Именно за готовность к такому восприятию бытия высшие силы дарят Мотылькову особые условия быта. Но оказывается, как раз за это случайное последствие, за эту бытовую благоустроенность ценят Мотылькова люди.
Образы не приобщенных к созерцанию людей переходят в символ духовной слепоты: некий муж на улице, уронивший в грязь перчатку, “подхватил насекомое перчатку за палец и напряженно искал для раскисшей — очищение. Он входил в перчатку и, шагая вдоль снежной колоннады театра, хлопал каждую колонну, как восставший негр — недоступную белую барышню, оставляя на круглотелых — несмываемый след гадкой пятерни”. Человек озабочен тем, чтобы чистеньким пройти по миру, который и загаживает своими же грязными слепыми руками.
Проблема в том, что и сам герой восхищался только внешней комфортностью своей жизни, не догадываясь, что это полнота ее так радует его, а не удобство.
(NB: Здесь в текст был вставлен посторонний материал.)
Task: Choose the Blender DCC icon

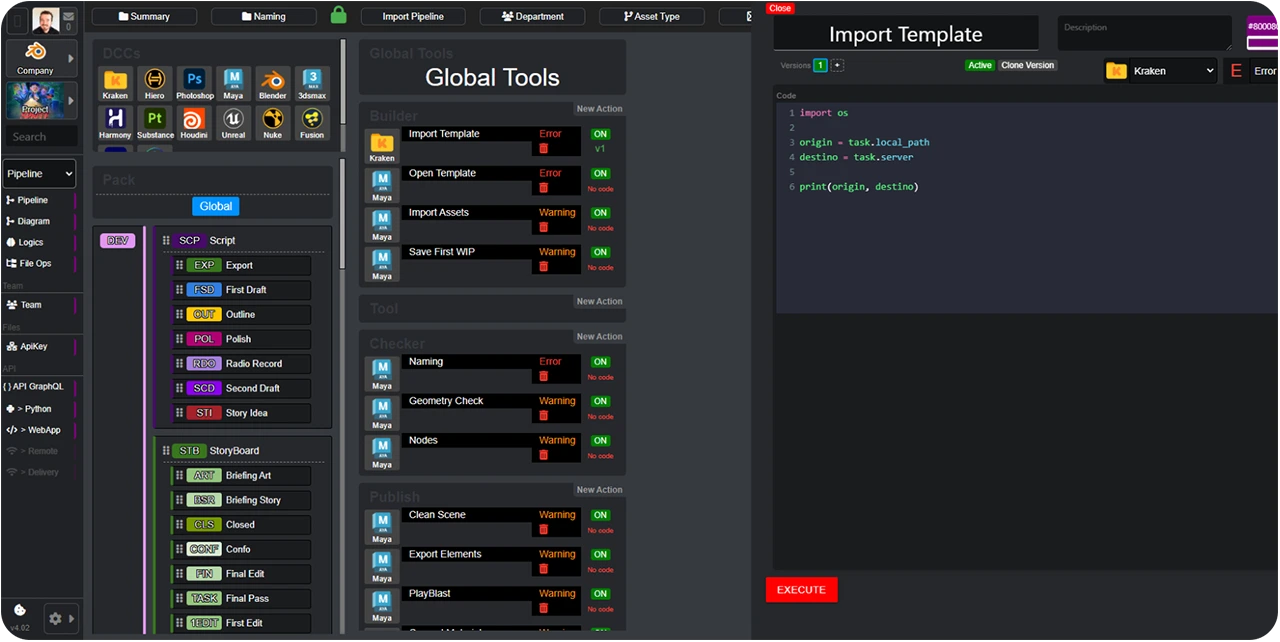Action: click(x=272, y=83)
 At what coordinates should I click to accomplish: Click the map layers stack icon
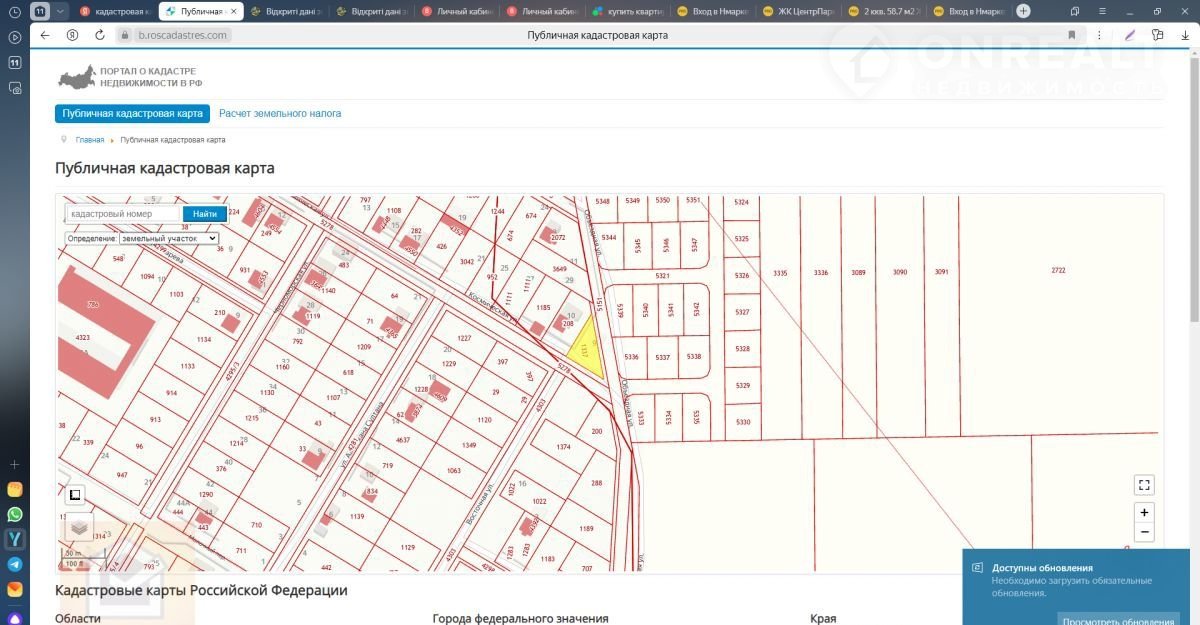tap(79, 526)
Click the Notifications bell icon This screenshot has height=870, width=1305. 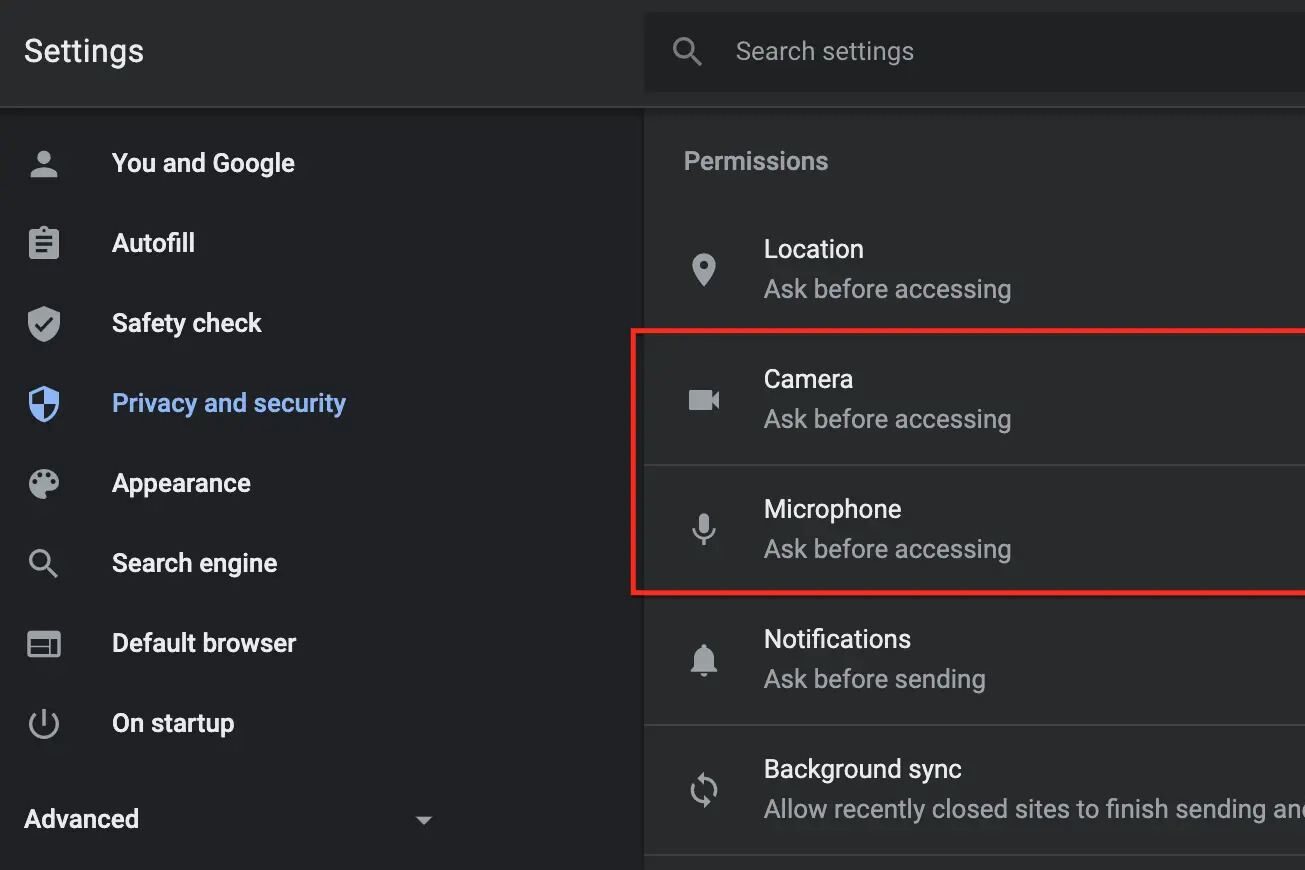click(x=704, y=658)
Он сам в конце концов стал “мелок, жалок и всем изменял с суетой”. Жизнь “бывшего” Мотылькова не знала о времени, о роковой его, бессловесной роли в жизни самых блестящих актеров. “Так смеются крупнейшие блондинки… Когда он сорит гусарскими шутками, а прекрасная смеется, смеется, смеется… и не слышит общий трагиче-ский гул голосов, и не слышит, как, шелестя на ходу водами, толпой идет время…” Воды времени — не случайный для Кокошко образ. В дождь не пришла блондинка к Мотылькову — в дождь оканчивается повествование, ибо вода в этой книге — символ текучего времени (ср., в “Меланхолии…”: “зарядившее, как дождь, время”), “все слизывала, смывала и уносила вода”.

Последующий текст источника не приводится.